On est encore en République là ? A lire la presse, j’ai l’impression d’être chez Ceaucescu ou en Corée du Nord. Le Conducator et sa famille, qui régentent tout en plaçant leurs copains courtisans…. et utilisent les pouvoirs de police pour faire leur petit flicage interne. Sarkozy avait déjà la presse à sa botte, maintenant c’est le tour des magistrats

ENTRE GAFFES ET MENACES, LES MANIES DE DATI
[Dominique Simonot – Le Canard Enchaîné – Mercredi 05/09/07]
L’hécatombe continue. Encore deux de ses conseillers vidés, après la démission de son chef de cabinet Michel Marquer … Trois de chute en une semaine! Et sept en trois mois. Officiellement, le chef de cab’ de Dati rejoint « un haut poste au ministère de l’Intérieur ». Officieusement, il en a plus que marre. « Il a du caractère, il a encaissé, mais il y a des limites, confie un député de la majorité. Se faire hurler dessus du matin au soir  »Vous n’êtes pas à la hauteur », ça lasse, évidemment. »

« Dati n’accepte au¬cune contradiction et c’est toujours la faute des autres. » La semaine dernière, donc, Jacques Carrère, magistrat chargé de l’organisation judiciaire, est convoqué par le directeur de cabinet. Il a droit à la rengaine: « Vous n’êtes pas fait pour ce boulot, vous le savez? Vous n’êtes pas à la hauteur. » Dehors!

Vendredi 31 août, c’est au tour de Valérie Bonnard, responsable du budget. Pas à la hauteur, non plus. Et la délicieuse appréciation s’agrémente de menaces: « Inutile de revenir lundi, et, si vous l’ouvrez, on se charge de faire savoir que vous êtes une bonne à rien ! » Du coup, rares sont ceux qui osent l’ouvrir: « Attention, on est tous branchés, tous sur écoute », dit, avant de raccrocher, un magistrat de la Chancellerie. « Dati est hyper¬protégée. Sachez l’adage, rigole un élu UMP: lui déplaire, c’est déplaire à Nicolas et, pire encore, à Cécilia, à qui elle cafte en permanence! Elle lui rapportait déjà tout quand Sarkozy était à l’Intérieur et que Cécilia avait disparu de la circulation. »

PROCÈS STALINIEN

Quand on a la main, ce serait dommage de la perdre. Et hop, une autre convocation en urgence, la même semaine. Celle du vice-procureur de Nancy, Philippe Nativel, qui a eu le culot de ne pas requérir une peine plancher lors d’une audience, le 27 août.
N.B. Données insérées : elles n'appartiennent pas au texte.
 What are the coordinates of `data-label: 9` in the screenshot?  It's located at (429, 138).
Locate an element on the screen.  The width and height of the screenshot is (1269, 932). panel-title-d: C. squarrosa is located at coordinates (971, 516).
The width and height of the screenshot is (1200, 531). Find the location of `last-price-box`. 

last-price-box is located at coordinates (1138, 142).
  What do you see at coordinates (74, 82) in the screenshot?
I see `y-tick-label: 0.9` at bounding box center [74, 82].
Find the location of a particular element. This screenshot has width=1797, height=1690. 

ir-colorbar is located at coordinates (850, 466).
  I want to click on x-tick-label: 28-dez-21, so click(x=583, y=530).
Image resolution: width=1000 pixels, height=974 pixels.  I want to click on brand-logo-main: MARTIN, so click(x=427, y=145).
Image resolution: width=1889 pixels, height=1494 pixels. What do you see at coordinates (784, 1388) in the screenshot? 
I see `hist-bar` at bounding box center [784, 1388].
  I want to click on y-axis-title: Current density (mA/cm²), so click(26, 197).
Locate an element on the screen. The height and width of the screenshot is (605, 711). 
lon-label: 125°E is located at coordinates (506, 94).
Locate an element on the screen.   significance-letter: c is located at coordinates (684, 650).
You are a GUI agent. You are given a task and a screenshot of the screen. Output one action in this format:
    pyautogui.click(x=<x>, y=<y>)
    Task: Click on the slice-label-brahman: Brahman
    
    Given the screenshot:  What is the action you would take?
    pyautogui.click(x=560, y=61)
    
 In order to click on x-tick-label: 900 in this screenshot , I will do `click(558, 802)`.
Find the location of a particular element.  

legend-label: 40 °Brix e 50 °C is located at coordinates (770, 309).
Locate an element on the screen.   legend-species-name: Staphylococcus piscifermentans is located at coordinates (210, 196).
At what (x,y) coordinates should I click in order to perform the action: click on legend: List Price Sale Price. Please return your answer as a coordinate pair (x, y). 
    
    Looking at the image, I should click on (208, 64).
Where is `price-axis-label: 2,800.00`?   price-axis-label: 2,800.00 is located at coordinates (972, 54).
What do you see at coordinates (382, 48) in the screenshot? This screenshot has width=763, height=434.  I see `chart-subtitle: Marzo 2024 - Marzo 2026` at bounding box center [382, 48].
La loi le lui permettait pourtant, mais aucune importance. Affront suprême, il aurait ajouté, ce qu’il nie : « Les magistrats ne sont pas les instruments du pouvoir. » Chez les magistrats, c’est la stupéfaction: la loi veut en effet que « la parole soit libre à l’audience ». L’émotion est telle que Philippe Nativel se rend, le 29 août, à la Chancellerie, accompagné de ses deux supérieurs et de deux membres de l’Union syndicale des magistrats (USM). Il veut s’expliquer. Il va comparaître.

Autour de la table, le directeur des services judiciaires, une greffière et le directeur adjoint de cabinet, Stéphane Noël. « C’était un véritable interrogatoire enregistré par la greffière sur procès-verbal ! Nous étions sidérés. Un vrai procès stalinien », enrage Laurent Bedouet, de l’USM. Les syndicalistes s’énervent: «Nous avons fait un scandale: c’est quoi ce PV ? » Réponse du directeur des services: « Je le transmets à la garde des Sceaux, qui décidera des suites. » Traité en « délinquant », le procureur n’en a même pas eu la copie …

Au point que le président de la Conférence des procureurs – pas vraiment un rebelle – dénonce d’une plume furieuse un incident « d’une importance gravissime ».« Une tentative de verrouillage de nos collègues », renchérit la présidente du tribunal de Nancy. Quant à la présence du directeur adjoint de cabinet à cet interrogatoire, c’est un pied de nez à la séparation des pouvoirs. Un peu comme si la ministre de la Justice assistait à une comparution chez un juge d’instruction. Une bourde de plus. A quand la prochaine?